Le journaliste, sans doute encore sous le choc du premier échange, tente une faible relance, suggérant qu’il s’agit peut-être d’un “sujet d’intégration plus que d’immigration”. Bardella balaie l’objection. “Bah non”, rétorque-t-il, “c’est aussi un sujet d’immigration”. Et c’est là qu’il assène la phrase la plus brutale de l’échange, celle qui fait sauter tous les verrous de la “dédiabolisation”.
“Parce que”, dit-il, “s’ils veulent tuer du blanc, c’est que j’en conclus qu’ils sont pas blancs.”
La phrase est lâchée. Calme, presque logique dans son esprit. C’est une conclusion d’une simplicité terrible qui érige la couleur de peau en marqueur définitif de l’identité et de l’antagonisme.
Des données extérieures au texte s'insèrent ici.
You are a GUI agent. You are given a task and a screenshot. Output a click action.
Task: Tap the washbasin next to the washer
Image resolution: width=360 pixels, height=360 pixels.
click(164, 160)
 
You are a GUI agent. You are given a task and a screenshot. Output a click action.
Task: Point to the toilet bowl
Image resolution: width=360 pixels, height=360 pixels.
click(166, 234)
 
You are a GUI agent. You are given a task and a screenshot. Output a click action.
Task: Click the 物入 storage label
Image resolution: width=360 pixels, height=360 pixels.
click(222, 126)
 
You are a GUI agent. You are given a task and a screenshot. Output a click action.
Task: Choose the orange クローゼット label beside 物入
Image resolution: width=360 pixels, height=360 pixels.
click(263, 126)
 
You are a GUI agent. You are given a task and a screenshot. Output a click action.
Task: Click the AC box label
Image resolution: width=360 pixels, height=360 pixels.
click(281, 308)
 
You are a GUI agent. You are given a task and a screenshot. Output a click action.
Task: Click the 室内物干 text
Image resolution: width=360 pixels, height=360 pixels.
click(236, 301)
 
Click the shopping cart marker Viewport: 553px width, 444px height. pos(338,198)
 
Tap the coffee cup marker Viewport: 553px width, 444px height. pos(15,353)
Il ne s’agit plus de “Français” contre “étrangers”, ni même de “patriotes” contre “islamistes”. Il s’agit, selon lui, de “blancs” contre “non-blancs”. En une phrase, Jordan Bardella, le gendre idéal supposé lisser l’image du parti, vient de réaffirmer la grille de lecture racialiste qui fut celle du Front National historique.
Cet échange est fondamental pour comprendre la stratégie du RN version 2025. Il y a une dualité parfaite. D’un côté, une maîtrise rhétorique impeccable, une capacité à déjouer les pièges médiatiques, à inverser les rôles, à se montrer plus “malin” que les journalistes parisiens. C’est le visage de la normalisation, celui qui séduit au-delà du cercle militant.
De l’autre, une fois le contrôle acquis, c’est l’expression du fond idéologique le plus dur. La “dédiabolisation” est une stratégie de communication, pas un renoncement idéologique. Bardella a montré qu’il pouvait être aussi habile que Mitterrand et aussi brutal que Le Pen, parfois dans la même minute. Il a “cloué” le journaliste, non pas avec un “mot qui n’existe pas” comme le suggère le titre de la vidéo source, mais avec une série de coups rhétoriques et une affirmation idéologique d’une brutalité qui a laissé son interlocuteur sans voix. Le “ring” n’avait “pas de gant”, juste des “K.O.”